Plains storm gathers strength, cited in road death
Topics: From the Wires, News
A woman walks through Central Riverside Park on a snowy Wednesday morning in Wichita, Kan., Feb. 20, 2013. Hundreds of snow plows and salt spreaders took to the highways of the nation's heartland Wednesday, preparing for a winter storm that could dump up to a foot of snow in some regions and bring dangerous freezing rain and sleet to others. (AP Photo/The Wichita Eagle, Jaime Green)(Credit: AP)ST. LOUIS (AP) — An armada of snow plows and salt spreaders deployed Wednesday on highways across the nation’s heartland working to stay ahead of a powerful winter storm that already is blamed for one road death.
Winter storm warnings were issued from Colorado through Illinois, with as much as a foot of snow expected in several areas.
Kelly Sugden, a National Weather Service meteorologist in Dodge City, Kan., said early Thursday morning that the storm was moving a bit slower than was previously forecast but that it was “starting to get back together.”
“It’s very active,” Sugden said, noting the snowfall was mixed with lightning and sleet showers.
Sugden said Wednesday’s highest snowfall total for the state was 6½ inches recorded in the tiny central town of Rozel. He said they were expecting heavy snow but not blizzard conditions. Still, he warned that the Interstate 70 corridor could see as much as 13 inches of snow with drifts adding to the danger for drivers.
Heavy snow was already falling in Colorado and western Kansas by midday Wednesday. In Oklahoma, roads were covered with a slushy mix of snow and ice that officials said caused a crash that killed an 18-year-old man.
Cody Alexander, 18, of Alex, Okla., died Wednesday when the pickup truck he was driving skidded out of control in slush on State Highway 19, crossed into oncoming traffic and was hit by a truck, the Oklahoma Highway Patrol said. The other driver was not seriously injured.
And in northern Arkansas a school bus crashed Wednesday afternoon on a steep, snowy country road, leaving three students and the driver with minor injuries. Pope County Sheriff Aaron Duval said the bus slid off a road on Crow Mountain, nearly flipping before it was stopped by trees at the roadside.
Officials feared the winter storm would be the worst in the Midwest since the Groundhog Day blizzard in 2011. A two-day storm that began Feb. 1, 2011, was blamed for about two dozen deaths and left hundreds of thousands without power, some for several days.
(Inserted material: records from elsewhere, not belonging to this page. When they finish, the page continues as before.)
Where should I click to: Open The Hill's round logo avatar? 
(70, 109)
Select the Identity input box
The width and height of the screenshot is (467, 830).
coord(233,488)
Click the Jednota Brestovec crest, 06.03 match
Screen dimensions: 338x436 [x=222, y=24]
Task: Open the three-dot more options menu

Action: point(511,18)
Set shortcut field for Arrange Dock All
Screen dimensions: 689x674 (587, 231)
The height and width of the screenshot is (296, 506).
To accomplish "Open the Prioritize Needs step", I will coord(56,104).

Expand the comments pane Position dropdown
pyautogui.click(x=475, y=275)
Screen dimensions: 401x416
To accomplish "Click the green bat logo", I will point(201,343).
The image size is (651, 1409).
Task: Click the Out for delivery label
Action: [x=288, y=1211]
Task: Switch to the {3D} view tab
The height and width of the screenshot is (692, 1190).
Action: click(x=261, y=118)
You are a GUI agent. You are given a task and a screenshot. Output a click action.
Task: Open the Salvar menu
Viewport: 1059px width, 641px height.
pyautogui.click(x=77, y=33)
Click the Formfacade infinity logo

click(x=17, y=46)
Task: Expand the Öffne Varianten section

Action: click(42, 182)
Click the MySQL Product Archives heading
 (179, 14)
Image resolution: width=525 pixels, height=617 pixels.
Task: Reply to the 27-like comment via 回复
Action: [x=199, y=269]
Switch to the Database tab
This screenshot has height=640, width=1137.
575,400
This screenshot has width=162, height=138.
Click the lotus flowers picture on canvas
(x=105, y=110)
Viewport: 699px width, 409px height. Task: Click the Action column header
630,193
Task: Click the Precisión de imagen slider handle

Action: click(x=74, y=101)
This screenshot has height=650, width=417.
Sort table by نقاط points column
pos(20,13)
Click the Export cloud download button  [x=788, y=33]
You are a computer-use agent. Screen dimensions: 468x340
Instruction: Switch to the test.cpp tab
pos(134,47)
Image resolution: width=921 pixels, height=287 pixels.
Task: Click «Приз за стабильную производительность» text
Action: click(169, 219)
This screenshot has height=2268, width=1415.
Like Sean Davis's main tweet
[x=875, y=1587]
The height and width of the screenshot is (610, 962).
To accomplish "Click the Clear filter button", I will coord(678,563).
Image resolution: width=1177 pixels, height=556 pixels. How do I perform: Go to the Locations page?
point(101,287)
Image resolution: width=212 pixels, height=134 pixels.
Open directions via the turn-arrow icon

At its peak, the storm created white-out conditions so intense that Interstate 70 was shut down across the entire state of Missouri.
Tim Chojnacki, spokesman for the Missouri Department of Transportation, said it planned to have salt trucks on the roads before the storm arrived in the Show-Me State in hopes that the precipitation would largely melt upon impact.
Much of Kansas was expected to get up to a foot of snow, which many rural residents welcomed after nearly a year of drought.